Directions for this task.
Rewrite the following lines, substituting "interface agent" for every occurrence of "GUI agent" and leaving all else unchanged.

Items listed in a dataset:
• • • • •

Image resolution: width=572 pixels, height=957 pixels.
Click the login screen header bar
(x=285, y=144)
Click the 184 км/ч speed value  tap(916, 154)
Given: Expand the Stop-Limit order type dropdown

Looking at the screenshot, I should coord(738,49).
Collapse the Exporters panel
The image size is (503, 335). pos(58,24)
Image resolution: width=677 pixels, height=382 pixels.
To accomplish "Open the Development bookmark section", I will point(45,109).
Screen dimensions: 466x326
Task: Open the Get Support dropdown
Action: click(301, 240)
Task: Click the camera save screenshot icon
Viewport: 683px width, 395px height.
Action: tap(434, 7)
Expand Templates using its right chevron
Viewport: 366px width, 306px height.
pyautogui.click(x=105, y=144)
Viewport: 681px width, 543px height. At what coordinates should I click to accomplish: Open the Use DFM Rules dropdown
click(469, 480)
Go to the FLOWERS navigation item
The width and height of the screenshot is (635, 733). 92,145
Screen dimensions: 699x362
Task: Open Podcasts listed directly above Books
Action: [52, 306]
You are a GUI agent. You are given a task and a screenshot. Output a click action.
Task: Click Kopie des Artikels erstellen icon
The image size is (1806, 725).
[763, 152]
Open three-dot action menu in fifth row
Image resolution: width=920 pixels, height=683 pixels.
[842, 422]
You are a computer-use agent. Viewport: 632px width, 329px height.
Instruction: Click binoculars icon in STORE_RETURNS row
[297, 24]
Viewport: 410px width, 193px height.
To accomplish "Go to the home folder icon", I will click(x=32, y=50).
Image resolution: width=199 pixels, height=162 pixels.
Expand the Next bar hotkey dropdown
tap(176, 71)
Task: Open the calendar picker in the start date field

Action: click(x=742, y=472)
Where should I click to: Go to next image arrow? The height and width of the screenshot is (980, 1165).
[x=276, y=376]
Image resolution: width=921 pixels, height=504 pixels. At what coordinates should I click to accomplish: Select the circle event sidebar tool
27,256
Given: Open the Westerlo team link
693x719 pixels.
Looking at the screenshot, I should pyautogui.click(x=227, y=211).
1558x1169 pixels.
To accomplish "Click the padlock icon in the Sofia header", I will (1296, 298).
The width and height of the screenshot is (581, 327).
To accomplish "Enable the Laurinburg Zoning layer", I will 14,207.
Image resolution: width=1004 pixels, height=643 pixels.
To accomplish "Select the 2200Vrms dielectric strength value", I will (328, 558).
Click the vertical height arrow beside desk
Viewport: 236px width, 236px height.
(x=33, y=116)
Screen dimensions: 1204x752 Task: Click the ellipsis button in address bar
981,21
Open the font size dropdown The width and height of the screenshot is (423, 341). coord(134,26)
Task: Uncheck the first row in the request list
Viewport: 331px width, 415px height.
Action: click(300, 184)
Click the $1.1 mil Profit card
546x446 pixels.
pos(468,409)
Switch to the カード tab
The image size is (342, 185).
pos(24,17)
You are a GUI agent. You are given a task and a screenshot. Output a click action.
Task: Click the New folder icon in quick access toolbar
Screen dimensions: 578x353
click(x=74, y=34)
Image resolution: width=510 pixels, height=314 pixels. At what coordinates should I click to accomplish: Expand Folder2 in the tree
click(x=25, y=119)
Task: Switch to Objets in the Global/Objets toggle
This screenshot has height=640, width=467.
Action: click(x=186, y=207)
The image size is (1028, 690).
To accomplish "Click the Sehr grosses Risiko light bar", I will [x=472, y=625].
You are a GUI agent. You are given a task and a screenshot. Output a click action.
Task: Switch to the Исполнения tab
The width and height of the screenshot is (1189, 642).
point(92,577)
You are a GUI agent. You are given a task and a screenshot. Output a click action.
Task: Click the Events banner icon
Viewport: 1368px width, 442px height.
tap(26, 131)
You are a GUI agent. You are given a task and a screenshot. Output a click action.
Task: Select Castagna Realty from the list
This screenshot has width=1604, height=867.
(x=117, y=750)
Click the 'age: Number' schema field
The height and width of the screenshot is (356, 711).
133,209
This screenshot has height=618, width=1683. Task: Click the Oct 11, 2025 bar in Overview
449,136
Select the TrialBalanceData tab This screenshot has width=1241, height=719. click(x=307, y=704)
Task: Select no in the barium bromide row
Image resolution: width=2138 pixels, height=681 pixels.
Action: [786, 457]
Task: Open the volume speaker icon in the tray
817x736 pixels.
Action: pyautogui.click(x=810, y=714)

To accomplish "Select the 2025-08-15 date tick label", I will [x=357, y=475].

• • • • •

Task solution.
Image resolution: width=572 pixels, height=957 pixels.
Click the login screen header bar
(x=285, y=144)
Click the 184 км/ч speed value  tap(916, 154)
Given: Expand the Stop-Limit order type dropdown

Looking at the screenshot, I should coord(738,49).
Collapse the Exporters panel
The image size is (503, 335). pos(58,24)
Image resolution: width=677 pixels, height=382 pixels.
To accomplish "Open the Development bookmark section", I will point(45,109).
Screen dimensions: 466x326
Task: Open the Get Support dropdown
Action: click(301, 240)
Task: Click the camera save screenshot icon
Viewport: 683px width, 395px height.
Action: tap(434, 7)
Expand Templates using its right chevron
Viewport: 366px width, 306px height.
pyautogui.click(x=105, y=144)
Viewport: 681px width, 543px height. At what coordinates should I click to accomplish: Open the Use DFM Rules dropdown
click(469, 480)
Go to the FLOWERS navigation item
The width and height of the screenshot is (635, 733). 92,145
Screen dimensions: 699x362
Task: Open Podcasts listed directly above Books
Action: [52, 306]
You are a interface agent. You are given a task and a screenshot. Output a click action.
Task: Click Kopie des Artikels erstellen icon
The image size is (1806, 725).
[763, 152]
Open three-dot action menu in fifth row
Image resolution: width=920 pixels, height=683 pixels.
[842, 422]
You are a computer-use agent. Viewport: 632px width, 329px height.
Instruction: Click binoculars icon in STORE_RETURNS row
[297, 24]
Viewport: 410px width, 193px height.
To accomplish "Go to the home folder icon", I will click(x=32, y=50).
Image resolution: width=199 pixels, height=162 pixels.
Expand the Next bar hotkey dropdown
tap(176, 71)
Task: Open the calendar picker in the start date field

Action: click(x=742, y=472)
Where should I click to: Go to next image arrow? The height and width of the screenshot is (980, 1165).
[x=276, y=376]
Image resolution: width=921 pixels, height=504 pixels. At what coordinates should I click to accomplish: Select the circle event sidebar tool
27,256
Given: Open the Westerlo team link
693x719 pixels.
Looking at the screenshot, I should pyautogui.click(x=227, y=211).
1558x1169 pixels.
To accomplish "Click the padlock icon in the Sofia header", I will (1296, 298).
The width and height of the screenshot is (581, 327).
To accomplish "Enable the Laurinburg Zoning layer", I will 14,207.
Image resolution: width=1004 pixels, height=643 pixels.
To accomplish "Select the 2200Vrms dielectric strength value", I will (328, 558).
Click the vertical height arrow beside desk
Viewport: 236px width, 236px height.
(x=33, y=116)
Screen dimensions: 1204x752 Task: Click the ellipsis button in address bar
981,21
Open the font size dropdown The width and height of the screenshot is (423, 341). coord(134,26)
Task: Uncheck the first row in the request list
Viewport: 331px width, 415px height.
Action: click(300, 184)
Click the $1.1 mil Profit card
546x446 pixels.
pos(468,409)
Switch to the カード tab
The image size is (342, 185).
pos(24,17)
You are a interface agent. You are given a task and a screenshot. Output a click action.
Task: Click the New folder icon in quick access toolbar
Screen dimensions: 578x353
click(x=74, y=34)
Image resolution: width=510 pixels, height=314 pixels. At what coordinates should I click to accomplish: Expand Folder2 in the tree
click(x=25, y=119)
Task: Switch to Objets in the Global/Objets toggle
This screenshot has height=640, width=467.
Action: click(x=186, y=207)
The image size is (1028, 690).
To accomplish "Click the Sehr grosses Risiko light bar", I will [x=472, y=625].
You are a interface agent. You are given a task and a screenshot. Output a click action.
Task: Switch to the Исполнения tab
The width and height of the screenshot is (1189, 642).
point(92,577)
You are a interface agent. You are given a task and a screenshot. Output a click action.
Task: Click the Events banner icon
Viewport: 1368px width, 442px height.
tap(26, 131)
You are a interface agent. You are given a task and a screenshot. Output a click action.
Task: Select Castagna Realty from the list
This screenshot has width=1604, height=867.
(x=117, y=750)
Click the 'age: Number' schema field
The height and width of the screenshot is (356, 711).
133,209
This screenshot has height=618, width=1683. Task: Click the Oct 11, 2025 bar in Overview
449,136
Select the TrialBalanceData tab This screenshot has width=1241, height=719. click(x=307, y=704)
Task: Select no in the barium bromide row
Image resolution: width=2138 pixels, height=681 pixels.
Action: [786, 457]
Task: Open the volume speaker icon in the tray
817x736 pixels.
Action: pyautogui.click(x=810, y=714)

To accomplish "Select the 2025-08-15 date tick label", I will [x=357, y=475].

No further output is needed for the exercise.